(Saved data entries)

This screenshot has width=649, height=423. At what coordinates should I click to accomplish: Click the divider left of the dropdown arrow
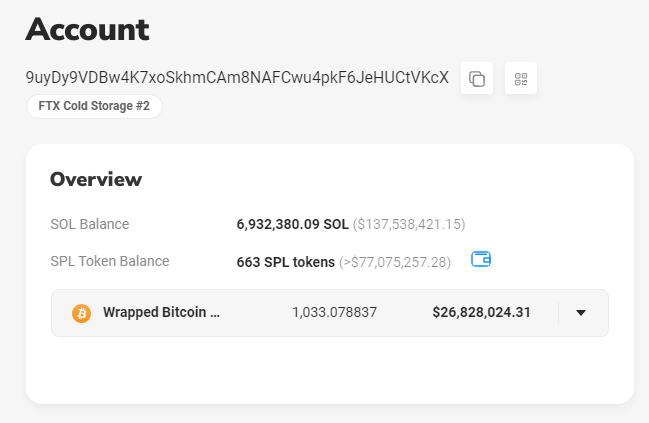point(558,313)
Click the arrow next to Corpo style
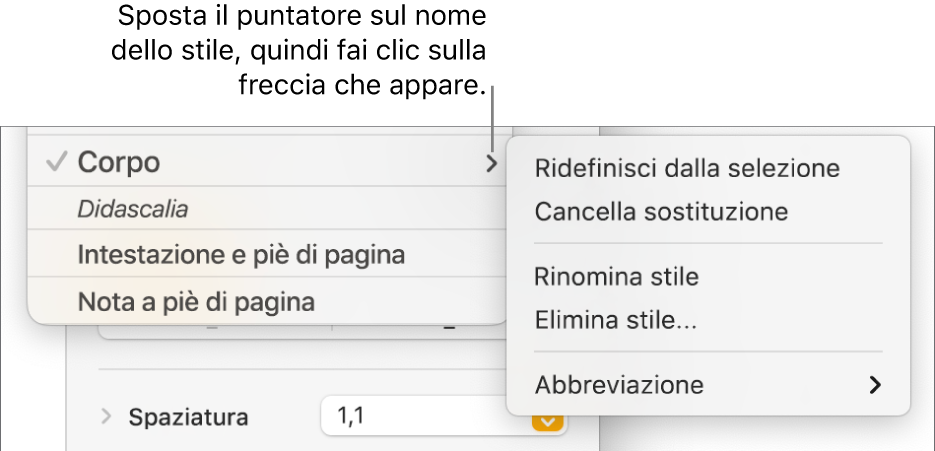The image size is (935, 451). [x=491, y=163]
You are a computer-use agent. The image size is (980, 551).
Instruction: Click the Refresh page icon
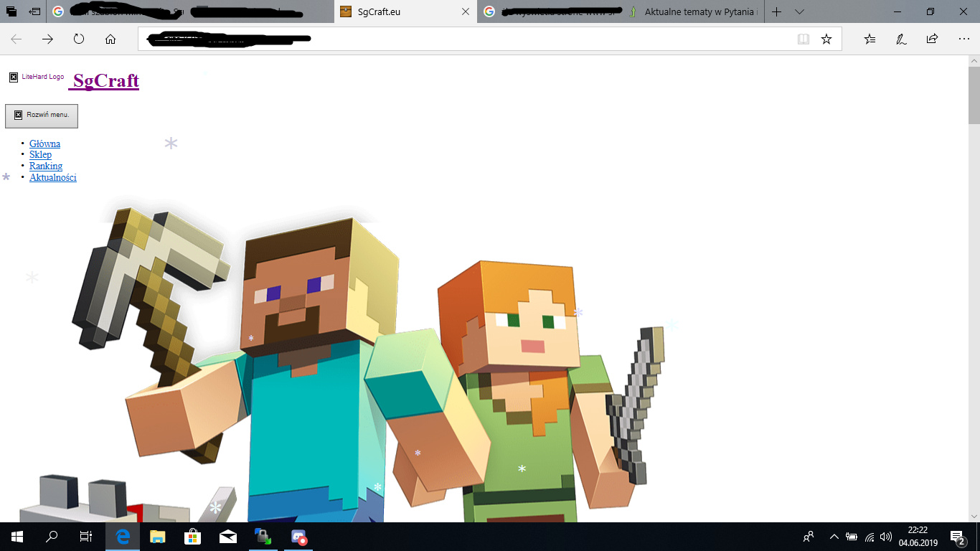click(79, 39)
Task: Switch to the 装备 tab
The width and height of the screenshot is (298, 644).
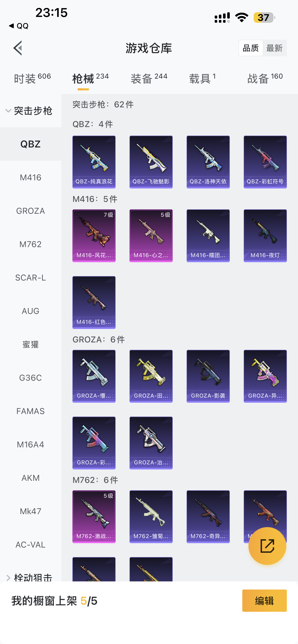Action: 149,79
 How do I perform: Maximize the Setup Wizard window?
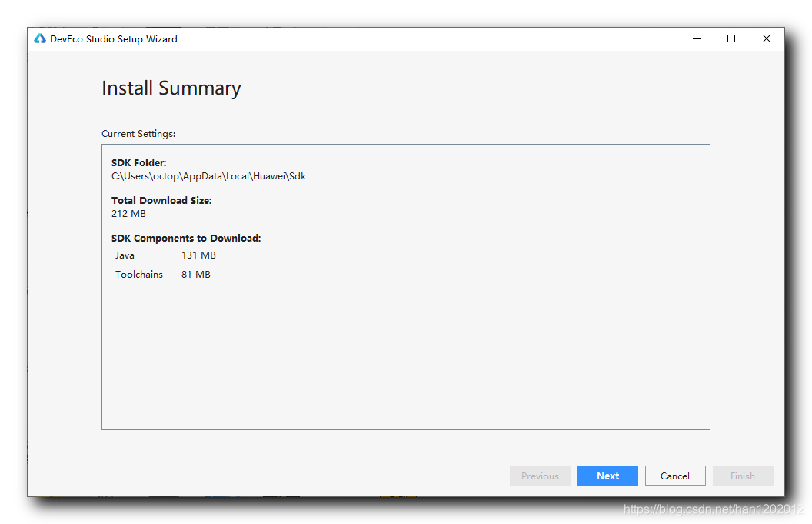click(731, 39)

• Your task:
Beginning with the line that holds "Click the arrow next to Corpo style" and continuing to the end of the entries above, set down each line exactly, both ends included; include no pictures.

• Answer section:
Click the arrow next to Corpo style
The image size is (935, 451). [x=491, y=163]
You are a computer-use agent. The image size is (980, 551).
Instruction: Click the Refresh page icon
click(79, 39)
Task: Switch to the 装备 tab
The width and height of the screenshot is (298, 644).
Action: 149,79
 How do I perform: Maximize the Setup Wizard window?
click(731, 39)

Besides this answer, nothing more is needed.